Table Calculation Form
Example Data Table
| Partition | Label | Value | Possible Use |
|---|---|---|---|
| East | Jan | 120 | First monthly sales point |
| East | Feb | 180 | Running total comparison |
| West | Mar | 230 | Rank and window analysis |
| West | Apr | 260 | Percent of partition total |
Formula Used
Running Sum: RUNNING_SUM = value1 + value2 + ... + current value
Running Average: RUNNING_AVG = running sum / current index
Percent of Total: % Total = current value / partition total × 100
Difference: Difference = current value - offset value
Percent Difference: % Difference = difference / absolute offset value × 100
Window Sum: WINDOW_SUM = sum of values inside selected row window
Window Average: WINDOW_AVG = window sum / number of window rows
Z Score: Z = (value - partition mean) / partition standard deviation
Percent Rank: Percent Rank = (rank - 1) / (partition size - 1) × 100
How to Use This Calculator
- Paste data in three columns: partition, label, and numeric value.
- Choose the table calculation you want to test.
- Select the order used for addressing rows inside each partition.
- Set offsets for difference and lookup calculations.
- Set window rows before and after for moving calculations.
- Press the calculate button to view results below the header.
- Use CSV or PDF buttons to export the result table.
Table Calculations in Tableau: Complete Guide
What This Calculator Does
Table calculations help you study values after a view has already been grouped.

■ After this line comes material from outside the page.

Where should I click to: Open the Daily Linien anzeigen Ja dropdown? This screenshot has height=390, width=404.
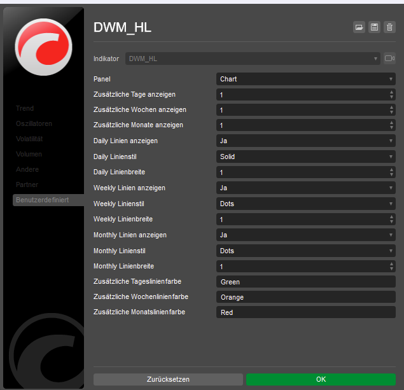[306, 141]
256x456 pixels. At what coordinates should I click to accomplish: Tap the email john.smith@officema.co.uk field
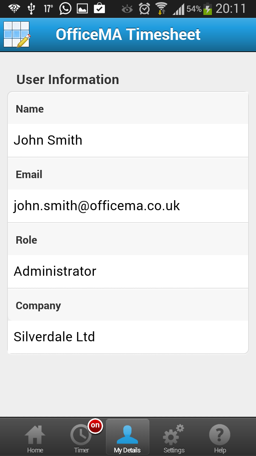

They are useful when raw totals are not enough. This calculator gives a clear way to test those ideas before building a dashboard. You can enter partitioned data, choose an addressing order, and compare many calculation types. It works well for sales, marks, costs, scores, traffic, inventory, and other numeric data.
Why Partitioning Matters
A partition is a separate group of rows. Each group is calculated on its own. For example, East and West regions may each need separate running totals. If both regions were mixed, the result could be misleading. Partitioning keeps comparisons fair. It also matches the way many visual tables separate marks by region, product, class, month, or segment.
Addressing and Sort Order
Addressing decides the row path used by the calculation. A running sum depends on row order. A difference calculation also depends on which row comes before the current row. This tool lets you sort by input order, label, or value. That makes it easier to understand why the same data can produce different answers when the addressing direction changes.
Advanced Calculation Choices
You can test ranks, totals, differences, percent differences, window values, lookup values, index, size, first, last, z score, cumulative percent, and percent rank. These options cover many common analytic cases. Running values show growth over time. Window values smooth noisy rows. Ranks show position. Percent calculations explain contribution and change.
Reading the Output
The selected result column shows the main answer. Supporting columns provide checks for common formulas. Use them to confirm whether the calculation resets correctly for each partition. Export the table when you need to save examples, compare settings, or document a reporting method.
FAQs
What is a table calculation?
A table calculation is a calculation applied to visible rows after data is grouped. It can create running totals, ranks, percentages, differences, and window results.
What does partition mean?
A partition is a separate group of rows. Each partition resets the calculation, so East and West regions can have separate running totals or ranks.
What is addressing order?
Addressing order is the row sequence used by the calculation. Running totals, lookup values, and differences change when row order changes.
How is percent of total calculated?
Percent of total divides the current value by the sum of its partition. The result is multiplied by 100 to show contribution.
What is a window calculation?
A window calculation uses a range of rows around the current row. It can return a sum, average, minimum, or maximum for that range.
Why does rank change after sorting?
Rank is based on value order, but the displayed rows may follow another order. Sorting helps you compare position and row sequence clearly.
What does lookup offset mean?
Lookup offset selects another row relative to the current row. Use -1 for the previous row, 1 for the next row, and 0 for current value.
Can I export the calculated table?
Yes. Use the CSV button for spreadsheet data. Use the PDF button for a clean report table that can be saved or shared.